■ What the task asks ■
The lines to copy run from the one containing "Click the OANDA data source label" to the last line of the entries; output those lines exactly and only them, without pictures.

■ Provided records ■
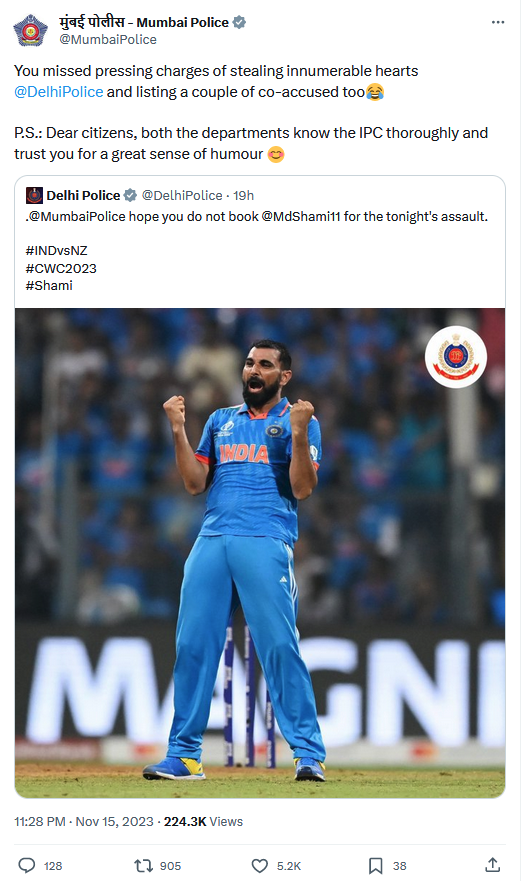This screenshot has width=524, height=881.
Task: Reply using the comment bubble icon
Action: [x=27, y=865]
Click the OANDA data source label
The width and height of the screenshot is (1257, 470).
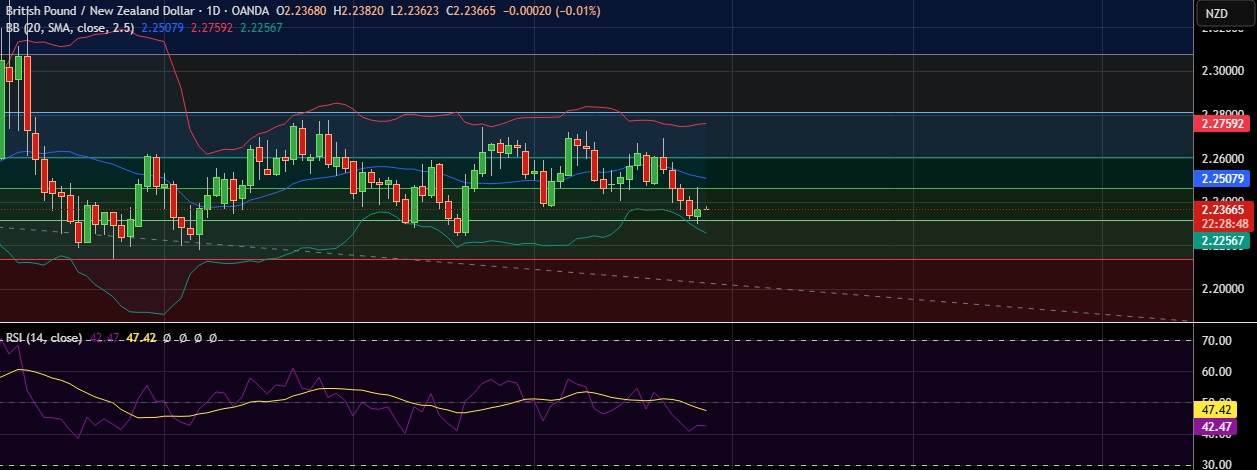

■ Finished exercise ■
Click the OANDA data source label
The width and height of the screenshot is (1257, 470).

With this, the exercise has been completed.